Many see poverty as a sign of wickedness and moral degeneracy, assuming that people are poor because they are lazy and corrupt. These attitudes must be faced and absorbed into a person’s consciousness every day, and they only increase a sense of frustration and hopelessness. In a society that exalts the work ethic, such as the United States, not working becomes a sign of individual worthlessness and insignificance. This attitude represents one of the most devastating nonmaterial effects of being poor.

According to the culture-of-poverty thesis, ending employment discrimination, raising wages, and increasing employment opportunities through job-training programs would all help reduce poverty. However, the attitudes of the poor would change only very slowly because a whole way of life would need to be transformed. Education is the key to changing attitudes, especially by reducing the sense of despair frequently experienced by poor people. Yet dropout rates approach 45 percent in high schools in underprivileged districts, and a majority of impoverished adults are functionally illiterate. A major change in educational outcomes thus would be required before schools could be accepted as a way out of poverty.

In 1987, University of Chicago sociologist William J. Wilson observed that many African Americans live in neighborhoods with high concentrations of people in similarly desperate economic circumstances, with average incomes of less than $5,000 a year. Poor black people, especially, tend to live in areas surrounded by other poor black households and thus have little meaningful exposure to individuals with more secure economic futures. These are the truly disadvantaged members of American society, the people who feel most cut off from the American mainstream, and the people most influenced by the culture of poverty.

Tough Environments

In underprivileged and underserved neighborhoods, cultural patterns emerge that promote survival in the midst of dangerous and violent conditions.
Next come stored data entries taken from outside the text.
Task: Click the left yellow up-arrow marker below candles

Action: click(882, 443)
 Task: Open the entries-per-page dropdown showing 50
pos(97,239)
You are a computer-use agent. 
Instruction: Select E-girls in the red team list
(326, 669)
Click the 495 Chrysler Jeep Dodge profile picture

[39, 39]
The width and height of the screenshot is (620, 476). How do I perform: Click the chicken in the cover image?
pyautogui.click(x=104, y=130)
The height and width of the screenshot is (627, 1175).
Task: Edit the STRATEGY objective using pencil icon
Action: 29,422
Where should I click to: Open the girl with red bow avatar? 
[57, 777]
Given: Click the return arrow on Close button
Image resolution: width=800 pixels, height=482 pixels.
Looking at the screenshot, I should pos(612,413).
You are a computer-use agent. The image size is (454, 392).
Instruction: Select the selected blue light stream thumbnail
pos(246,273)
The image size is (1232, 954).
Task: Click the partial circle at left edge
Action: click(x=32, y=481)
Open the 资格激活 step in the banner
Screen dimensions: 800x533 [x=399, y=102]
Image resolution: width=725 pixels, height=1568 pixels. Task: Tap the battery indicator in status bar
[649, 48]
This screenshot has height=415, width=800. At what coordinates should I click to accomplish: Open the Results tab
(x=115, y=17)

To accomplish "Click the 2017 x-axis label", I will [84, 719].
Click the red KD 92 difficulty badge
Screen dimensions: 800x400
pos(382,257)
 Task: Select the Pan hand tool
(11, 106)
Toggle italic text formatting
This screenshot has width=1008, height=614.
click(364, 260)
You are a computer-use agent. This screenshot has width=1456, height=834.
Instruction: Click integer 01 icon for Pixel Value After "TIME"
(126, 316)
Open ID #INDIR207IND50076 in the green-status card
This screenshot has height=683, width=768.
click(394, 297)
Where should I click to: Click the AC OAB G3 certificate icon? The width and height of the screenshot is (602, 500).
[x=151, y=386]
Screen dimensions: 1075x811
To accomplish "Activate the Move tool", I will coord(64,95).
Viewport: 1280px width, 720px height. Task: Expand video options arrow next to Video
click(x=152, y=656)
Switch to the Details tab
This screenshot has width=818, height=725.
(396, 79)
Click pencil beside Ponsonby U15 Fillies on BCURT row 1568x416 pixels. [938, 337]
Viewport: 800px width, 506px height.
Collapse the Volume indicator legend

Various measures of social disintegration, including crime rates, murder rates, divorce, child abuse, spouse abuse, and levels of drug addiction, alcoholism, mental illness, and hypertension, are far higher in inner cities than in any other parts of the United States. Survival in these circumstances requires a toughness of spirit and a distrust of others. Because residents of these neighborhoods usually do not receive adequate city services, such as garbage collection and police protection, distrust of government grows, leading to increased levels of hopelessness and helplessness. Not even the schools, historically the institutions most used by immigrant and minority groups as the path to success, typically offer the type of skills and training necessary to make it out of poverty. The dream of college seems very distant to people without enough money to buy food.

The goals of the poor may be similar to those of the more well-to-do in terms of better jobs, improved educational opportunities, and a more pleasant future for their children, but the experience of the poor does not provide evidence that such dreams will ever come true. In many impoverished and racially segregated neighborhoods, crime, usually involving drug sales, offers a far quicker route to material success. Welfare payments, whether through Temporary Assistance for Needy Families (TANF), general assistance, or other aid programs, are another source of survival for the truly poor, although the welfare reforms of the late 1990s significantly curtailed these resources as long-term options. Such help, inadequate as it usually is, increases dependency and tends to reduce self-respect, as many consider it a sign of personal weakness to receive welfare.